在公司吃过午餐后,秦安雅就打车回到了秦家别墅。天空里飘着零星的细雨,气温好像骤降了好几度,她不由裹紧了身上的风衣外套,试图驱赶体内的寒意。
她拿出钥匙准备拧开大门,一道黑影在眼前极速掠过,下一秒,她皓白的纤腕就被一只宽厚的手掌圈紧,整个人都摔进他的怀抱里。
眼前一阵天旋地转,待看清楚男人的容颜诗,那双漂亮的眸子迅速聚集了寒霜。她挣扎着从男人的怀抱里挣脱出来,在两米远的地方站定,话里沁了嘲讽的意味,“季辰曦,你什么时候有跟踪人的嗜好了,我以前怎么没发现你有这种特殊的癖好?”

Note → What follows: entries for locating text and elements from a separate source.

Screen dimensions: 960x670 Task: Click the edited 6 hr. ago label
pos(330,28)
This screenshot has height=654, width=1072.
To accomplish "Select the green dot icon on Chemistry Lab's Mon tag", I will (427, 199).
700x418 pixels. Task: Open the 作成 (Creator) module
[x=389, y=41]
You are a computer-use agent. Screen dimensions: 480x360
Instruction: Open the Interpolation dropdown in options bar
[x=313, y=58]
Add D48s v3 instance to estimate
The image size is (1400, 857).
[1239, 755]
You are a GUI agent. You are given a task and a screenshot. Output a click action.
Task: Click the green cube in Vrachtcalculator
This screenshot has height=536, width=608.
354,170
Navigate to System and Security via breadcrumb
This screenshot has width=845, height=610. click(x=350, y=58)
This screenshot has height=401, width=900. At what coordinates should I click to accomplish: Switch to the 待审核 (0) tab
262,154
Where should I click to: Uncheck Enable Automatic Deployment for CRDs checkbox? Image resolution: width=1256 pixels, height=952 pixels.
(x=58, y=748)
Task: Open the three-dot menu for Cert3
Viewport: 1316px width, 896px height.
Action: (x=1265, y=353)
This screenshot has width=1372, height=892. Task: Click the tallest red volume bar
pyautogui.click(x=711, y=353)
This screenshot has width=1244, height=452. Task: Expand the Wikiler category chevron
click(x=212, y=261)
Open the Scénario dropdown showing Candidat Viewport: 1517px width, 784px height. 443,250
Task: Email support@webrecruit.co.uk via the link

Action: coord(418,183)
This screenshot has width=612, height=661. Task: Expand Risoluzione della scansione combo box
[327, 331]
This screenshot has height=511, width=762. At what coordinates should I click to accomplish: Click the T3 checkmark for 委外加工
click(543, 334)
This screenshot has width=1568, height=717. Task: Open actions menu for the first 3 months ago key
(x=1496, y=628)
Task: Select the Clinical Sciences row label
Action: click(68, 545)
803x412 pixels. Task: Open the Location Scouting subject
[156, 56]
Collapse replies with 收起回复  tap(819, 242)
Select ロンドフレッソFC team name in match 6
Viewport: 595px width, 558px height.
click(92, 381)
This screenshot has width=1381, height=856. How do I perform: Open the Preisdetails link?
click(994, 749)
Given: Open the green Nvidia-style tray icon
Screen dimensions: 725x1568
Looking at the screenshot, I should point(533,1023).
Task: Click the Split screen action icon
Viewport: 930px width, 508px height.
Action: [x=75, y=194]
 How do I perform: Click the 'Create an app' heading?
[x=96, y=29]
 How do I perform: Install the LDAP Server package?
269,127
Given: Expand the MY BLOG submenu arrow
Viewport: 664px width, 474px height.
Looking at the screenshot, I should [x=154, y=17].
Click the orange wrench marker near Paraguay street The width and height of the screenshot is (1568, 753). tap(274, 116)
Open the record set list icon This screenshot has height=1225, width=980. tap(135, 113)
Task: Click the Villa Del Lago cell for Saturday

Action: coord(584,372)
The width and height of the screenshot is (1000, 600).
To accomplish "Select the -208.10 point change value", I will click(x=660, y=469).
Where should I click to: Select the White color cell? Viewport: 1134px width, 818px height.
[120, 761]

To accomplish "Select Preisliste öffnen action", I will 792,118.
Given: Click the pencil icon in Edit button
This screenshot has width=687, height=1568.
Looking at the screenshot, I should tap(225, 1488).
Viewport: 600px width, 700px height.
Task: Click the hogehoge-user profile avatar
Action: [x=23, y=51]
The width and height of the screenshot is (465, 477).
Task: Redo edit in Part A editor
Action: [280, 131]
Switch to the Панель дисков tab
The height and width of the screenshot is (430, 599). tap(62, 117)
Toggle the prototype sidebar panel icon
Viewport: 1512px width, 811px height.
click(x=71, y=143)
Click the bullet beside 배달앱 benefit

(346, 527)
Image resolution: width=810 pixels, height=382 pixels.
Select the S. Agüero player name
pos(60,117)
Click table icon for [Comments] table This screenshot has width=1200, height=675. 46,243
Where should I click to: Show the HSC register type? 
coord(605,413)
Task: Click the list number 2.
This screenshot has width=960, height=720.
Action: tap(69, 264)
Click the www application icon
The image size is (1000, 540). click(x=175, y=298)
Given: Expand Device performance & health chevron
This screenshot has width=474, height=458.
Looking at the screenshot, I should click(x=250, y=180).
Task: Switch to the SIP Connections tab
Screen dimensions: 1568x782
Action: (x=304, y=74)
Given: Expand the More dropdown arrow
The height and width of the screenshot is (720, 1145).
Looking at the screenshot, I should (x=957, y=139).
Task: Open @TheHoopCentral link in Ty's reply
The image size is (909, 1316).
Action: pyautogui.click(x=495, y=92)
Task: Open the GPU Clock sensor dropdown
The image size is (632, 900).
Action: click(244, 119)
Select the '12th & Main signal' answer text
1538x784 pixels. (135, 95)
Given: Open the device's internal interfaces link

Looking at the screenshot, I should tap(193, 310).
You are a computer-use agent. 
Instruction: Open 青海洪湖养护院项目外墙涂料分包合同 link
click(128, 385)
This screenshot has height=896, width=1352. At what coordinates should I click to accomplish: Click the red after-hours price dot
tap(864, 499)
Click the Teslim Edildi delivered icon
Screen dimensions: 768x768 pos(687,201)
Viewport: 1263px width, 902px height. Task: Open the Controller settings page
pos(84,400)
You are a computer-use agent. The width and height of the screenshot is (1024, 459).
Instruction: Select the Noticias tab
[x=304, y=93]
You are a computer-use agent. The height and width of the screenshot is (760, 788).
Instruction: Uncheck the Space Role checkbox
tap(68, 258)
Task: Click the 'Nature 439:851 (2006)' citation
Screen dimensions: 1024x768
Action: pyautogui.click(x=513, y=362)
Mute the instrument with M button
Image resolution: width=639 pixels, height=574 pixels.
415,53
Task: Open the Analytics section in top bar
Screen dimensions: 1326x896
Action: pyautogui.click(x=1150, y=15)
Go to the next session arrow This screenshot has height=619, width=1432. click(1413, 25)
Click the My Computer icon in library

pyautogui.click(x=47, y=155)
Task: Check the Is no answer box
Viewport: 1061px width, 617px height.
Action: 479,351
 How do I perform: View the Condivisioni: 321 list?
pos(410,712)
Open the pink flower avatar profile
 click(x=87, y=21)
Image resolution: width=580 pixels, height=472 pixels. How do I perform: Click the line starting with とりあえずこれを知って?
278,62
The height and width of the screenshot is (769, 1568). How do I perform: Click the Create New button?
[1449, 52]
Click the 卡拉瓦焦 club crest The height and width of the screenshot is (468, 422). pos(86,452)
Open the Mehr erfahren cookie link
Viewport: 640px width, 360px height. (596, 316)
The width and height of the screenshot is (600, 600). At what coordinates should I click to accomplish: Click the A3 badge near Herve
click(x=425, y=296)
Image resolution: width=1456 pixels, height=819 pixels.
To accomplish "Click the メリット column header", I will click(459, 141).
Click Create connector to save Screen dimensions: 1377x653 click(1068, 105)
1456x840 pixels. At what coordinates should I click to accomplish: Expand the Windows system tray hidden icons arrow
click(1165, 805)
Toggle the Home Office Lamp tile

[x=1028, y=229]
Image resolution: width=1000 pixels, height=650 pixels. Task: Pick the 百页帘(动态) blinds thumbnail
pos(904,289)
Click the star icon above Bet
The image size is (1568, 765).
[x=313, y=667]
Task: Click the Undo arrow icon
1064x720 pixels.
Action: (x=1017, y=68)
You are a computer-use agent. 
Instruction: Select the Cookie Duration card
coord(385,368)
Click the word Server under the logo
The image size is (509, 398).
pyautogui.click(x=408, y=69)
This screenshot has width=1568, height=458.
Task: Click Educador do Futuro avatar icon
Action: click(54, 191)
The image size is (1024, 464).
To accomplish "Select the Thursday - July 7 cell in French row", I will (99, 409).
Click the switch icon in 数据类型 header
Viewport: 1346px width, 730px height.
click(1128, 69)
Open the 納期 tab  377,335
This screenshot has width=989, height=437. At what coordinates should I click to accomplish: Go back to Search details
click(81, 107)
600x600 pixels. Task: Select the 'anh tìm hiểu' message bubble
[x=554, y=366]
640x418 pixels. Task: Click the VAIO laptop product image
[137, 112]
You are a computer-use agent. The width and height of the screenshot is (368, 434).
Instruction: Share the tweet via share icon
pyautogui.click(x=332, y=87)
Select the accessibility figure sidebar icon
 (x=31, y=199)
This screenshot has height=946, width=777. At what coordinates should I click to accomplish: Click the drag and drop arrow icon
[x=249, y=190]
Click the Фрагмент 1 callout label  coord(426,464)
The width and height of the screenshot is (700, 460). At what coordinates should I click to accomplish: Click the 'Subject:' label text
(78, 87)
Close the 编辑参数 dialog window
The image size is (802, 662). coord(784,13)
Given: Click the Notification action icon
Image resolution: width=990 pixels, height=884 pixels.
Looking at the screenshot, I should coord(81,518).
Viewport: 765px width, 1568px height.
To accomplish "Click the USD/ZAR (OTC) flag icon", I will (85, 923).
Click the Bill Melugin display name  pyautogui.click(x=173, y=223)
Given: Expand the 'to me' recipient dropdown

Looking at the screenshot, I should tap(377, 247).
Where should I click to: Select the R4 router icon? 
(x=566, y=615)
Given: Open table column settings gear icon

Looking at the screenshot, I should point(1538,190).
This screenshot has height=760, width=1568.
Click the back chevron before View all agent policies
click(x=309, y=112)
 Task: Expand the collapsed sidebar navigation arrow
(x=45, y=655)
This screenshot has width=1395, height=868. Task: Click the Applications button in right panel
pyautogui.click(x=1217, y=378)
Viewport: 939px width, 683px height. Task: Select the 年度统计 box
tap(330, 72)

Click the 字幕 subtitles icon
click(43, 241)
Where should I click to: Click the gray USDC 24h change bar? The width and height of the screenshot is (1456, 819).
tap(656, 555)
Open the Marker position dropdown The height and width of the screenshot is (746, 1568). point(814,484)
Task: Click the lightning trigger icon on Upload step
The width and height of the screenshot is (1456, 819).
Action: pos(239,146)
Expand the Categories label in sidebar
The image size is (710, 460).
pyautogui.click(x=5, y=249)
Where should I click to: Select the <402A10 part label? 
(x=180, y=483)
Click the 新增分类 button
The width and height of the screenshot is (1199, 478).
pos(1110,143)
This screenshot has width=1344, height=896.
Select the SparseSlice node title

季辰曦明显感觉到秦安雅的疏远,眼里甚至带着一丝不易察觉的敌意,他双手随意落在裤兜里,一如既往的矜贵冷傲,话里听不出情绪,“才两个月不见,你跟慕瑾宸的关系还真是突飞猛进,都已经到了同床共枕的地步了。他以为跟你同住一个屋檐下,把你圈在他的身边,就能阻止我们见面?不觉得太滑稽可笑了吗?”
这段时间慕瑾宸对季氏集团频频出手,他忙着处理季氏的危机,难免分身乏术。所以,他只能派人暗中盯着秦安雅的行踪。无奈景园别墅的安保措施太过严密,外人几乎不可能混入其中。今天他收到消息,说秦安雅一早就跟着慕瑾宸出门了,两人在秦氏集团门口就分道扬镳了。
已经将近两个月的时间没有见到她了,心里思念的潮水早就泛滥成灾。
秦安雅警惕地看着他,话里像凝结了冰霜,“你说错了,不是他强行把我圈在他的身边,是我主动搬过去了。我爱他,所以想时时刻刻跟他在一起,难道还要征询别人的意见不成?”
眼前这个男人曾经是她心里阴霾世界里的一撮小小的火苗,在她迷失在黑暗世界里的时候,是他给予她温暖,为她照亮前行的道路。可是曾经那些温暖人心的画面,在现在看来就是一个讽刺,天大的讽刺!
现在她心里对他除了恨,就再无其他。
季辰曦心脏像被钢针锥刺了一下,他知道她的心里爱的人至始至终都只有慕瑾宸,可是那些话从她口中说出来的时候,还是不可避免地将他伤得体无完肤。仿佛这四年的相处,就像虚幻美丽的泡沫,轻轻一碰就会彻底粉碎。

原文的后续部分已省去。